WHAT TO DO
Reproduce, word for word, the following comments on texting STOP to unwanted messages.

TEXT BLOCK
I'm not sure why no one else has mentioned this, but "STOP" will only stop messages relating to that particular campaign. By sending "STOP ALL" it will stop messages from any campaign on that number.
I'm finding STOP works for US politician texts. They unsubscribe me, at least for that particular spam project. (Inevitably I end up in the next one.)
I don't bother responding STOP to the obvious scams. They're already so crooked I doubt they're going to pay attention to SMS niceties when messaging me from Romania about my USPS package.
PS: never ever give your phone number or email address to any political candidate. Mailing address is required in the US but no other contact info.
I don't even click unsubscribe links anymore, I just CC straight to my government's spam complaint line and report how my contact information has been misappropriated if I actually provided it, or accuse them of acquiring it without my consent too.
Hijacking this a bit, but I'm very annoyed around political texts. Banning them is something 95% of Americans would support, but only 5% of politicians would support it.
Like anything, it depends on the specific circumstances and there is no one right answer.

SUPPLIED MATERIAL

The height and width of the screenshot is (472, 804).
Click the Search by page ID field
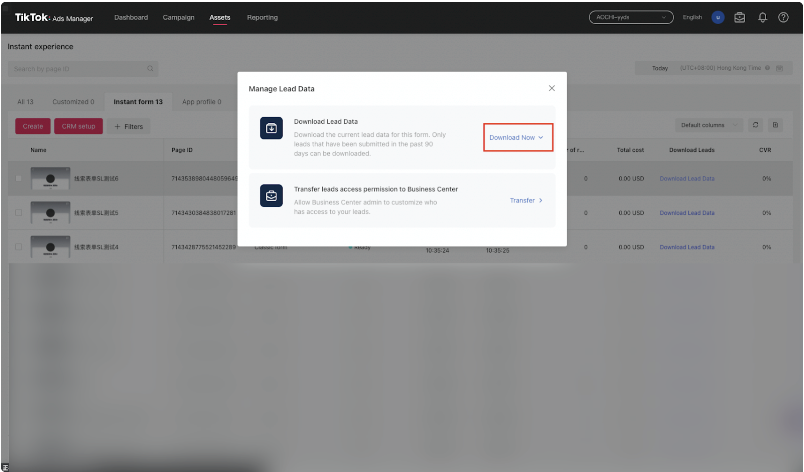click(x=80, y=68)
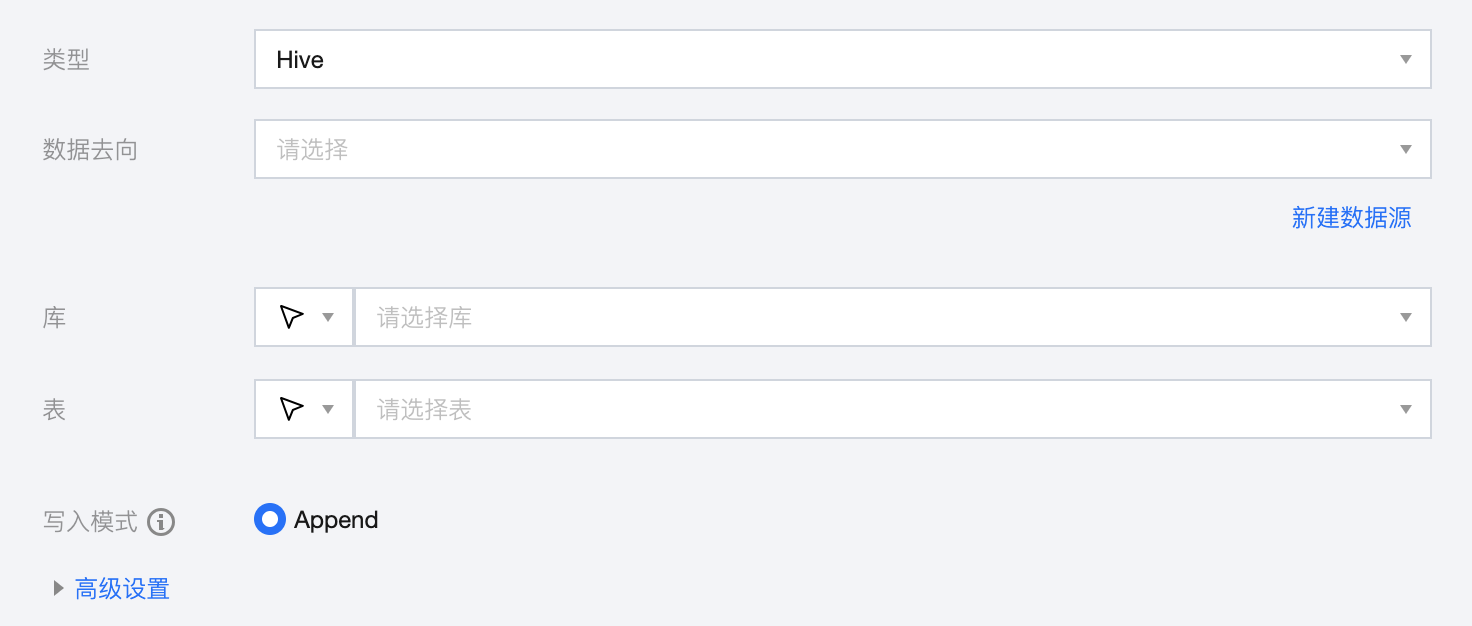This screenshot has height=626, width=1472.
Task: Click the 新建数据源 link
Action: click(1351, 218)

TASK OUTPUT
I'm not sure why no one else has mentioned this, but "STOP" will only stop messages relating to that particular campaign. By sending "STOP ALL" it will stop messages from any campaign on that number.
I'm finding STOP works for US politician texts. They unsubscribe me, at least for that particular spam project. (Inevitably I end up in the next one.)
I don't bother responding STOP to the obvious scams. They're already so crooked I doubt they're going to pay attention to SMS niceties when messaging me from Romania about my USPS package.
PS: never ever give your phone number or email address to any political candidate. Mailing address is required in the US but no other contact info.
I don't even click unsubscribe links anymore, I just CC straight to my government's spam complaint line and report how my contact information has been misappropriated if I actually provided it, or accuse them of acquiring it without my consent too.
Hijacking this a bit, but I'm very annoyed around political texts. Banning them is something 95% of Americans would support, but only 5% of politicians would support it.
Like anything, it depends on the specific circumstances and there is no one right answer.